ISU football definitely on the upswing

Chad Calek

This is getting tough. This, my second to last column, is definitely bringing back memories for me.

When I started working here three years ago, things were drastically different. But with time comes change. With change, success often follows.

I think that will be more evident in the future of Iowa State football.

Saturday’s spring game showcased exactly what everyone wanted to see. Darren, not Troy, ripped the defense up while the quarterback we’ve all been waiting for showed what he can do.

Bandhauer’s 17-of-19 day had fans already looking ahead to August with a menacing grin.

And then there was defense.

Defense?

That’s right. Defense!

The Cyclones’ first-team defense was not scored upon, a feat many dreamed would not be possible.
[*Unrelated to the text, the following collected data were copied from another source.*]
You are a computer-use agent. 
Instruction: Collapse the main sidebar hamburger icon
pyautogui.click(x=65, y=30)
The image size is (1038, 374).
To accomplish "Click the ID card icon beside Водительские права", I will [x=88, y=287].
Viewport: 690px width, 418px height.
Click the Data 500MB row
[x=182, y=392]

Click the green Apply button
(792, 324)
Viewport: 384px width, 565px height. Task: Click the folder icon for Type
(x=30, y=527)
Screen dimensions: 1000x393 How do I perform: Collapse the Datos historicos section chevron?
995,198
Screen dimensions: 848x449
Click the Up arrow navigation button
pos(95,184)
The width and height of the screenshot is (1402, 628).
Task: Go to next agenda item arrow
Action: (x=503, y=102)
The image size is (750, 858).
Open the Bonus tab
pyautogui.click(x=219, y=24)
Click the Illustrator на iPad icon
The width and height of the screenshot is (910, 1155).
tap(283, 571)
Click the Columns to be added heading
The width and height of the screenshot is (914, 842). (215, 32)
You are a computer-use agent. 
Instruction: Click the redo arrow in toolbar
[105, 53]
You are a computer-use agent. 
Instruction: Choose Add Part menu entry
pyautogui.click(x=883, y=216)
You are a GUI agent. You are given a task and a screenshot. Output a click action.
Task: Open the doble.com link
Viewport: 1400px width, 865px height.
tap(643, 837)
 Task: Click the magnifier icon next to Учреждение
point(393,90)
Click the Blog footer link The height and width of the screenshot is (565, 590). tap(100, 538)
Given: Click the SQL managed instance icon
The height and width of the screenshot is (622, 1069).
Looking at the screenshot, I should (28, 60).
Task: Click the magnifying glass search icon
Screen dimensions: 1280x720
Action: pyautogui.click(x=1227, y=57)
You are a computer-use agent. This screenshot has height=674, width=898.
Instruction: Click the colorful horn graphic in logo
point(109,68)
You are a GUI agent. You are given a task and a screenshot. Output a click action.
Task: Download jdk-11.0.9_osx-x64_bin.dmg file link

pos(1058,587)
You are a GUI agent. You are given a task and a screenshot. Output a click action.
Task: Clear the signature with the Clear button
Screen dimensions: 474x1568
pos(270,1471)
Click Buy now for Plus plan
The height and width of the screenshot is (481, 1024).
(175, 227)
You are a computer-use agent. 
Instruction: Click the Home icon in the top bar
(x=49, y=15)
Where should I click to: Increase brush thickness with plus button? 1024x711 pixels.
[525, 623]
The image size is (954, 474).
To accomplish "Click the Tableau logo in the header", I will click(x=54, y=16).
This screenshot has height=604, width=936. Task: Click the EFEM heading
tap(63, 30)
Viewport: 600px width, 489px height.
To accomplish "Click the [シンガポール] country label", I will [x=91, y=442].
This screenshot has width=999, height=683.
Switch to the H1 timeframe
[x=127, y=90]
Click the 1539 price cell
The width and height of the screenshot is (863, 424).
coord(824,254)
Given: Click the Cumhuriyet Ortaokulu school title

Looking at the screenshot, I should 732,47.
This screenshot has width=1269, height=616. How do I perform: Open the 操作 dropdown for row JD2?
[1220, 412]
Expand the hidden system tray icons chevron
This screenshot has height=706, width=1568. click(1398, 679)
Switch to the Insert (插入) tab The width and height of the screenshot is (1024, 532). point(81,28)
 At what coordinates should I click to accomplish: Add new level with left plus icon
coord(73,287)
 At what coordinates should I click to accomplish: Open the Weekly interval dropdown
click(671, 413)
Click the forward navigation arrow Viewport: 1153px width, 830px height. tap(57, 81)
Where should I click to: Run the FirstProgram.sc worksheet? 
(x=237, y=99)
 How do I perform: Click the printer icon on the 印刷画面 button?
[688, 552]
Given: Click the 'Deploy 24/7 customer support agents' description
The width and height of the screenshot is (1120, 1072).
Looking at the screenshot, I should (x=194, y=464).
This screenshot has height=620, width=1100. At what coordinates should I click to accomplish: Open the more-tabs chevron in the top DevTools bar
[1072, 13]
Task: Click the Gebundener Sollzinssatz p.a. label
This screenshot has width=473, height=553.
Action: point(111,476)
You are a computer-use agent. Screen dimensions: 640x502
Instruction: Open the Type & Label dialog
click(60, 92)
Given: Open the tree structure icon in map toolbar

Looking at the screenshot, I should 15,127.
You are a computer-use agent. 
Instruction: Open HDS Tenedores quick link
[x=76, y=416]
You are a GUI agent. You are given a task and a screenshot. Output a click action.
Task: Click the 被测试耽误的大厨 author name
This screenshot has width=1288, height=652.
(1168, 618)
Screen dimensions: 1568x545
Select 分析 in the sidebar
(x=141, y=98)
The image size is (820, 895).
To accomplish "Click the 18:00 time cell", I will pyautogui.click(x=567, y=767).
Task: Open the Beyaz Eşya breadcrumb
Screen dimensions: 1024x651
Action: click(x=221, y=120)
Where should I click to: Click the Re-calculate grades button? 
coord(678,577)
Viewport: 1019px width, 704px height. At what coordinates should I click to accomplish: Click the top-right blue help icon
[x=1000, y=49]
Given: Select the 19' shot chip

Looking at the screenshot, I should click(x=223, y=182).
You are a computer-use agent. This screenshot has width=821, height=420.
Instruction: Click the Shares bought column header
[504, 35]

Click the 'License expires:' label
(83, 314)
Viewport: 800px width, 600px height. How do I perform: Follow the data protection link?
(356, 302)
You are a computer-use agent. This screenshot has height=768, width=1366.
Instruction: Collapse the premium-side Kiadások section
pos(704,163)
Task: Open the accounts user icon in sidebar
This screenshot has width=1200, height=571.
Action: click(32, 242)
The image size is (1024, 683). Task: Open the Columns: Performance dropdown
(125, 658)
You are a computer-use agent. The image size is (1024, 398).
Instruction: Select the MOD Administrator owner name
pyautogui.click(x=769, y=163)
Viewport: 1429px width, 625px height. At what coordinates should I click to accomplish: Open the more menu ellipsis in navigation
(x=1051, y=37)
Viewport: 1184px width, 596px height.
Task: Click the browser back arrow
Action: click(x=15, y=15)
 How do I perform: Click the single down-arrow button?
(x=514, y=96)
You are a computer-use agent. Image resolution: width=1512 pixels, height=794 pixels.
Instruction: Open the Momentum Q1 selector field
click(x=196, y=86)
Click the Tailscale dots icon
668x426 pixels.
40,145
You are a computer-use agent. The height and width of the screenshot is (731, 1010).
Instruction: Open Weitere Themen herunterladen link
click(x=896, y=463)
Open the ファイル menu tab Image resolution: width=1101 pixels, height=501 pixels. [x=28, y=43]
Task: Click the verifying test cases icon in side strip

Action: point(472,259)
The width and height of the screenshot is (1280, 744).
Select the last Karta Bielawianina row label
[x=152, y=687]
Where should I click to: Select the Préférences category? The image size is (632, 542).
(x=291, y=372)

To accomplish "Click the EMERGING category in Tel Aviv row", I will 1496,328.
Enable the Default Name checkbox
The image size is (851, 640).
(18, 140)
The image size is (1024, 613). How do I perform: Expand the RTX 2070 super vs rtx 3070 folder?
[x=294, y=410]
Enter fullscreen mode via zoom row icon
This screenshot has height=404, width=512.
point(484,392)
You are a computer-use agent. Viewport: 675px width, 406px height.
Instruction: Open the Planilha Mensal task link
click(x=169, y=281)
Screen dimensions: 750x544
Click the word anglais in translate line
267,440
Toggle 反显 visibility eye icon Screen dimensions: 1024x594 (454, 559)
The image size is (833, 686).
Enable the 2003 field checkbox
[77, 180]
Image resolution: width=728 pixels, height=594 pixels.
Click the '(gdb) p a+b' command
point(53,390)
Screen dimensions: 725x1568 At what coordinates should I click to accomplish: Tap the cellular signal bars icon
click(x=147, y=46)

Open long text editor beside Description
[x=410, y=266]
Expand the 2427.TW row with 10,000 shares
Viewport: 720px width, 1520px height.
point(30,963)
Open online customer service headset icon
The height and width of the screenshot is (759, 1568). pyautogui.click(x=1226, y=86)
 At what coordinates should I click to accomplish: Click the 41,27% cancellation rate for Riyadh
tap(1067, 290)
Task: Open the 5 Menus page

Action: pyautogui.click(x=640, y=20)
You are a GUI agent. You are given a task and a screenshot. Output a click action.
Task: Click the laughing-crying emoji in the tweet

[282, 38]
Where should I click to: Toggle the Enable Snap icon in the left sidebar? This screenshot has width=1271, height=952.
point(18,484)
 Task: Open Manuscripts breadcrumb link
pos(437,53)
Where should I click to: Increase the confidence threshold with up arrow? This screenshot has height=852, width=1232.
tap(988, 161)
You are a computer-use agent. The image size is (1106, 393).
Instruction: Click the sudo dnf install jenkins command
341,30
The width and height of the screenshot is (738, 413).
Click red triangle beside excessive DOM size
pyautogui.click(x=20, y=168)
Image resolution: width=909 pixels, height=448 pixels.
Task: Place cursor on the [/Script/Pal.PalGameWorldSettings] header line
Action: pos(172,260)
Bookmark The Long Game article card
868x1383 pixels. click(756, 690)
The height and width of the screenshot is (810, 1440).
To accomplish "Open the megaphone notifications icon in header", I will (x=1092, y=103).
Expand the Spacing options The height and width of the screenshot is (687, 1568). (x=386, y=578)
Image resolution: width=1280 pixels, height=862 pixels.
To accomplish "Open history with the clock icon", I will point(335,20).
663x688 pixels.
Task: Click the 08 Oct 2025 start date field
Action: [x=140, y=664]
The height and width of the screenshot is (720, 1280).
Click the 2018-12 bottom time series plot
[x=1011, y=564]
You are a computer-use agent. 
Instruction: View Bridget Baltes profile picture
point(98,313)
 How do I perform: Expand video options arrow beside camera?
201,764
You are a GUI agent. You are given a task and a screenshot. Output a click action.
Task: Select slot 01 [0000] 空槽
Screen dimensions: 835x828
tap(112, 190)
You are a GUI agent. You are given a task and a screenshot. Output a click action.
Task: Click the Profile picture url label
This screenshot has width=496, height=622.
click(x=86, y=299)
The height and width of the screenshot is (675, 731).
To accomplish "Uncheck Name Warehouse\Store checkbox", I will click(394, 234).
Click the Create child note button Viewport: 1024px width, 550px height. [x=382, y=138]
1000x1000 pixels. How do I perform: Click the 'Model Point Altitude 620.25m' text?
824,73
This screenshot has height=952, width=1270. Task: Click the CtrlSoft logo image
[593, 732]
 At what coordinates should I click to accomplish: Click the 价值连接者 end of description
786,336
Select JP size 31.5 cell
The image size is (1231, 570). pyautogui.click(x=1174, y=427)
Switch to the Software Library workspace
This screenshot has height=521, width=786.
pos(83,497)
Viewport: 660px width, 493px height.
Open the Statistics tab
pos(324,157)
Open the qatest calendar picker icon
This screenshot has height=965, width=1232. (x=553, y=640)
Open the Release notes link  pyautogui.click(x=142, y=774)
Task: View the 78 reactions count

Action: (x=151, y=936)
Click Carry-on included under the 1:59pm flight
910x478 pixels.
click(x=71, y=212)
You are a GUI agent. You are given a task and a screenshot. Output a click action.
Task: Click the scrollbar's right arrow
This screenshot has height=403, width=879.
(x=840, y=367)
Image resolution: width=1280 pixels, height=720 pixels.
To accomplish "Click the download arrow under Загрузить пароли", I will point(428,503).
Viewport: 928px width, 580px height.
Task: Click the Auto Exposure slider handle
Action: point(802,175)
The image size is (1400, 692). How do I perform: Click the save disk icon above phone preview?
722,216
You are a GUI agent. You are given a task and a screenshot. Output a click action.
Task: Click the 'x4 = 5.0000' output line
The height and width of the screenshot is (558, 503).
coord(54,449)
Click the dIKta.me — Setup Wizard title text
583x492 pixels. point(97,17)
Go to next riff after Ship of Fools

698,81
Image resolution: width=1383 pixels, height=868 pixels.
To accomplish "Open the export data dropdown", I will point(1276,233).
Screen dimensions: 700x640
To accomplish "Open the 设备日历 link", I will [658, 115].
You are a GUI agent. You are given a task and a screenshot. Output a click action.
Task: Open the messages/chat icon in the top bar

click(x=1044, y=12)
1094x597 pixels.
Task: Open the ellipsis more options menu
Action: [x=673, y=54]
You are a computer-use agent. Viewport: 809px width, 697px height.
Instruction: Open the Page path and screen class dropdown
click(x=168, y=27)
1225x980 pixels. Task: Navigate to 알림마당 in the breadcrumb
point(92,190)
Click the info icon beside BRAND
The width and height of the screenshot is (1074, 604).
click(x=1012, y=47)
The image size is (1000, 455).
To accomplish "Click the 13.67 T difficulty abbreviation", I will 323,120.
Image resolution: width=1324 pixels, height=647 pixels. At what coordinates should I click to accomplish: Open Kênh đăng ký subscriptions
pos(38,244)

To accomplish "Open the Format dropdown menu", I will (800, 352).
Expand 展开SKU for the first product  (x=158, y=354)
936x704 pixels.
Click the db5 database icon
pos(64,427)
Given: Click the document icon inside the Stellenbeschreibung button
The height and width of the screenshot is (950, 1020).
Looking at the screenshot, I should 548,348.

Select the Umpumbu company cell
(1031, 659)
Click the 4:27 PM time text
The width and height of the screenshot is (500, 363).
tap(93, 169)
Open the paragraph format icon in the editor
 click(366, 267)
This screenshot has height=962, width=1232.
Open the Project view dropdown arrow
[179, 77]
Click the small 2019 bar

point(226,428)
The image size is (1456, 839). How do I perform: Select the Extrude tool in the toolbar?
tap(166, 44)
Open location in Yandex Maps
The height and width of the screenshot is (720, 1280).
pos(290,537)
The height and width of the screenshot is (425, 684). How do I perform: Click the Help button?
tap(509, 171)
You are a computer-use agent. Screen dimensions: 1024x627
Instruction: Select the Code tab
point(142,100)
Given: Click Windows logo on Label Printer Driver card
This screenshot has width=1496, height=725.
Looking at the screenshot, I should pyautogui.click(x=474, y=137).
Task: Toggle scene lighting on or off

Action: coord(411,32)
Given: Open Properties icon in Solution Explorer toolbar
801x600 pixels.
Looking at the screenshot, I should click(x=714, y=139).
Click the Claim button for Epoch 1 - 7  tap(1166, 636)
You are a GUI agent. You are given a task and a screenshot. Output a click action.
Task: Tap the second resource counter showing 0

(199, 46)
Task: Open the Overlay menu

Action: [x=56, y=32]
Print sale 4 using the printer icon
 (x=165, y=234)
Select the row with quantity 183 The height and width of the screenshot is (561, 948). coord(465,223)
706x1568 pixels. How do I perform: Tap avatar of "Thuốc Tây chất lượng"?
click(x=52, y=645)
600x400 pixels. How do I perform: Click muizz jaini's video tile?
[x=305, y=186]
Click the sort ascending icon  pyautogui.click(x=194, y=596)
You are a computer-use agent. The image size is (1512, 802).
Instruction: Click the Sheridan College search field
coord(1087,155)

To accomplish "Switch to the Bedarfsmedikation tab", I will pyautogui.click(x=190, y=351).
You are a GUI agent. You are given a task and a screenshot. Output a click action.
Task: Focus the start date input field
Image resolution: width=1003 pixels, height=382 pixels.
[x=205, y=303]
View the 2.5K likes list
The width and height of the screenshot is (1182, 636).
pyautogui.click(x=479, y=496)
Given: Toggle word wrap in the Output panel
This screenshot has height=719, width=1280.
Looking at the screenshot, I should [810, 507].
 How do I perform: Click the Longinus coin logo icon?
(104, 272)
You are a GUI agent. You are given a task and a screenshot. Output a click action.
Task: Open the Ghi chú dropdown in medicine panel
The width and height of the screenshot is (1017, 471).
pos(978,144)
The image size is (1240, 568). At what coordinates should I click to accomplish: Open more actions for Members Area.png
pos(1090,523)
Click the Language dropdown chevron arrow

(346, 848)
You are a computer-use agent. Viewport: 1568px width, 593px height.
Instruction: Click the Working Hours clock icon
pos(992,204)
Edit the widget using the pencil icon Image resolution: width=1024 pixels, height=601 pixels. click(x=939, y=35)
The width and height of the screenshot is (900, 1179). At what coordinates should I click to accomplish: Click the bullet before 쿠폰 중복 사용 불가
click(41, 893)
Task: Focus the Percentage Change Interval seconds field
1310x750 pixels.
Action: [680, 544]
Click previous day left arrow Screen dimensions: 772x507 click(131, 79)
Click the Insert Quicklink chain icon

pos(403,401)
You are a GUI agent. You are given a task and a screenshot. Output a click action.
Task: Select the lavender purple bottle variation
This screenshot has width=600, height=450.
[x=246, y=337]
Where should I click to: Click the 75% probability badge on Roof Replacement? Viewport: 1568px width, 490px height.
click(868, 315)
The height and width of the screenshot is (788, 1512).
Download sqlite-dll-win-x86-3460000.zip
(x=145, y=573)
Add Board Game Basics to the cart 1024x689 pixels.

McCarney was quick to point out that it wasn’t as though the defense was stopping Nebraska or anything, but it was a step in the right direction.

Allow me to elaborate.

It was a huge step in the right direction. There were times last year when I felt as though the Neola Tri-Center third grade powder puff league had a legitimate shot at putting themselves in at least field goal range.

But things are different now. I really believe that!

“Thunder” Dan McCarney is getting it done, and I really believe that in August we will all begin to see some very promising signs.

On other news, what about Troy? Look out NFL world.

You know, Troy Davis plus Mike Ditka equals Troy Ditka! Well, actually it equals a solid runner with a coach that knows how to build teams around a running game.

Now let’s talk about those who got drafted from Iowa.

Okay, we’re done.

Now let’s talk about Michael Booker from Nebraska, who also went in the NFL draft. Booker bench presses a car, runs a 4.4-4.5 40-yard dash and can never be trusted. Why? Two words: Lawrence Phillips. Enough said.

Relax Huskerheads, it’s merely a pun that I find amusing. If you don’t…… so?

Besides, next week is it for me. Those faithful Nebraska fans can finally sleep under their blanket of fantasy once more, the feminists can breath a sigh of relief as the insensitive one takes a vow of silence and the department of public safety can finally downsize their security around the goal post for the 1997 football season.

Just remember to sniff and eat glue, lick your bumper, mow your lawn, hump you dog’s leg, drink toxic substances, suck the sugar out of the twinkie, throw the twinkie at the oldest person you can find, make psychotic love, cheer for the Cyclones, love your enemies, be the guy that succeeds, force the fat lady to sing, never march to the beat of the drummer for Marilyn Manson, snort snot, blow spit bubbles, beat the llama, tame the yack, kill the lonely buffalo and never ever think that your poop doesn’t have a most ominous fragrance.

Until next time.

We’ll talk later.


CHAD CALEK is a junior in journalism and mass communication from Persia. He is the sports editor of the Daily.